_What the exercise asks_: Beginning with the line containing "Reise.Zeit (327, 113)" and ending with the line containing "Vezetéknév (31, 2340)", write out each line of the records below exactly; pictures and lines outside that range are left out.
──────── Data provided ────────
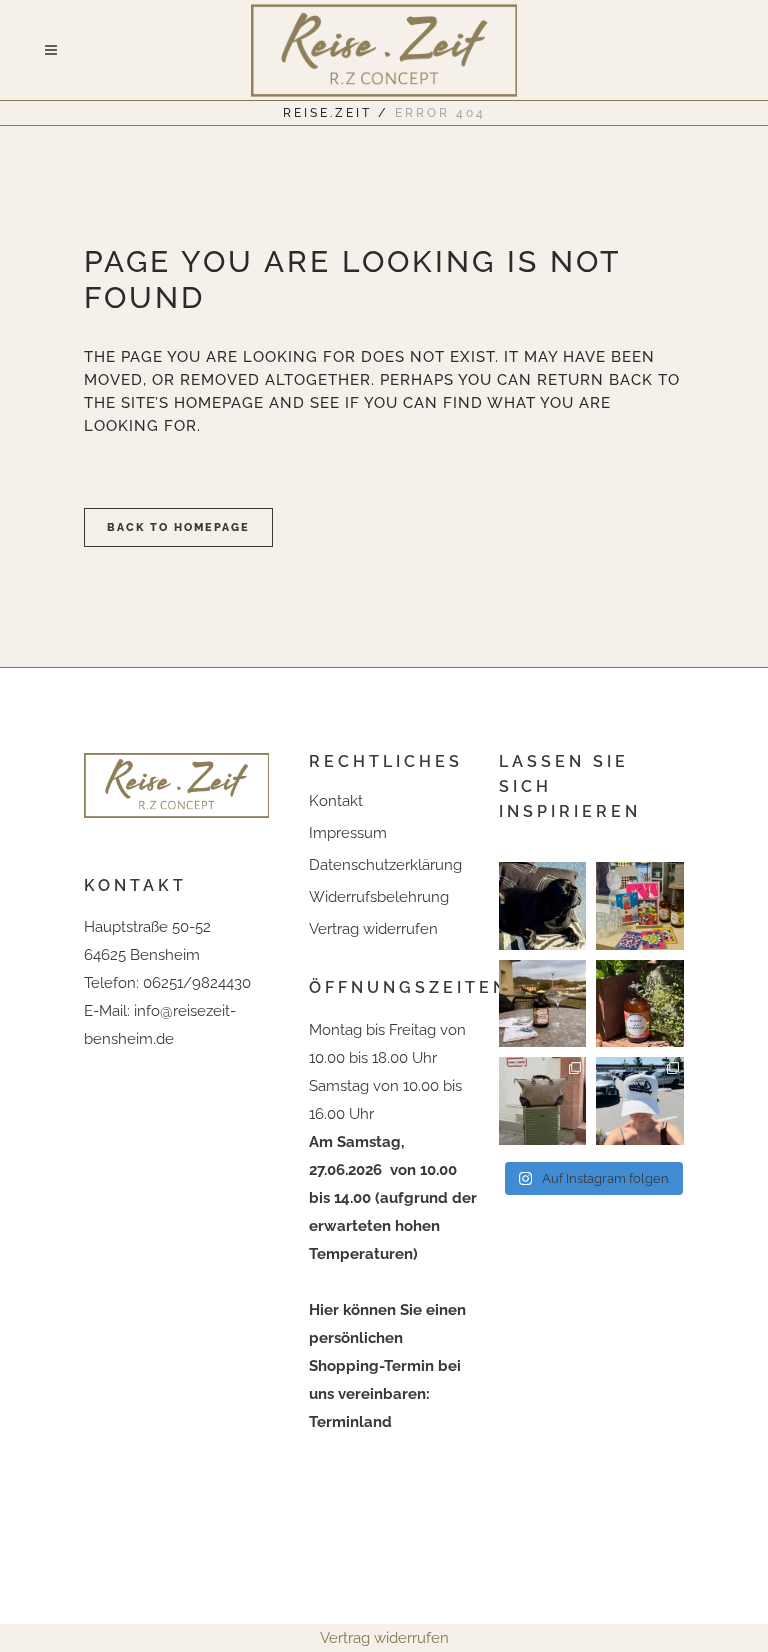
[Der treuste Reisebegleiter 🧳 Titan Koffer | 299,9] (542, 1100)
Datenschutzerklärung (385, 865)
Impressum (348, 833)
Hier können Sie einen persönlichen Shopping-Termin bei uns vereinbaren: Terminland (387, 1366)
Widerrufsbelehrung (379, 897)
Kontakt (336, 801)
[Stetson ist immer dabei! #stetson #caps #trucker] (639, 1100)
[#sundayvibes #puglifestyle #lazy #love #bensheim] (542, 905)
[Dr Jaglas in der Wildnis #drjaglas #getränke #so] (639, 1003)
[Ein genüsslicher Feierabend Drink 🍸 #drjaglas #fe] (542, 1003)
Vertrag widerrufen (373, 929)
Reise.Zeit (327, 113)
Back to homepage (178, 527)
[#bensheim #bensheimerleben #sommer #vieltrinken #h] (639, 905)
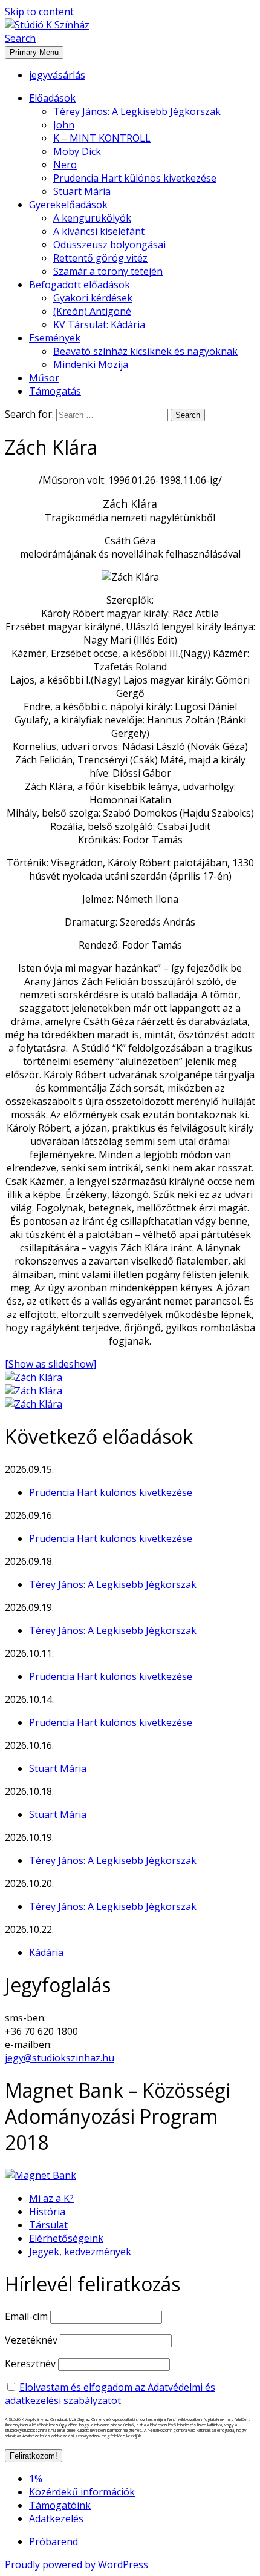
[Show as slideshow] (50, 1364)
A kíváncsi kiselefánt (99, 231)
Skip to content (39, 11)
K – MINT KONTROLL (102, 138)
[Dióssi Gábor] (33, 1404)
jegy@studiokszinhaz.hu (59, 2057)
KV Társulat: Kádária (99, 324)
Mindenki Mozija (90, 364)
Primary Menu (34, 52)
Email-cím (26, 2316)
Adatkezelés (56, 2518)
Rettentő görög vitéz (100, 258)
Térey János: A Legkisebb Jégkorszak (137, 111)
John (63, 124)
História (47, 2211)
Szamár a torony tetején (108, 271)
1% (35, 2478)
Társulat (48, 2225)
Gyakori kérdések (92, 298)
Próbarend (53, 2541)
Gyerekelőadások (68, 204)
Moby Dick (77, 151)
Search (20, 38)
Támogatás (55, 391)
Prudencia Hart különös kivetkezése (134, 178)
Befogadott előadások (79, 284)
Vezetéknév (31, 2340)
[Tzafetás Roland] (33, 1377)
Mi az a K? (51, 2198)
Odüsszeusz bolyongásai (109, 244)
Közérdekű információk (82, 2492)
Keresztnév (30, 2363)
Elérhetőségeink (66, 2238)
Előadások (52, 98)
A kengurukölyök (92, 218)
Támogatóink (60, 2505)
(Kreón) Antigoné (92, 311)
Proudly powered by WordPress (76, 2564)
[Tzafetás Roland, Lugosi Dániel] (33, 1390)
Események (54, 337)
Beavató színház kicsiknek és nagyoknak (145, 351)
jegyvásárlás (57, 75)
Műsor (44, 377)
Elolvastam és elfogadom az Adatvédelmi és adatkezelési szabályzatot (110, 2393)
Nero (65, 164)
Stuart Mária (82, 191)
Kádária (46, 1952)
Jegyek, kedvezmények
────────
_Written response_:
Reise.Zeit (327, 113)
Back to homepage (178, 527)
[#bensheim #bensheimerleben #sommer #vieltrinken #h] (639, 905)
[Show as slideshow] (50, 1364)
A kíváncsi kiselefánt (99, 231)
Skip to content (39, 11)
K – MINT KONTROLL (102, 138)
[Dióssi Gábor] (33, 1404)
jegy@studiokszinhaz.hu (59, 2057)
KV Társulat: Kádária (99, 324)
Mindenki Mozija (90, 364)
Primary Menu (34, 52)
Email-cím (26, 2316)
Adatkezelés (56, 2518)
Rettentő görög vitéz (100, 258)
Térey János: A Legkisebb Jégkorszak (137, 111)
John (63, 124)
História (47, 2211)
Szamár a torony tetején (108, 271)
1% (35, 2478)
Társulat (48, 2225)
Gyakori kérdések (92, 298)
Próbarend (53, 2541)
Gyerekelőadások (68, 204)
Moby Dick (77, 151)
Search (20, 38)
Támogatás (55, 391)
Prudencia Hart különös kivetkezése (134, 178)
Befogadott előadások (79, 284)
Vezetéknév (31, 2340)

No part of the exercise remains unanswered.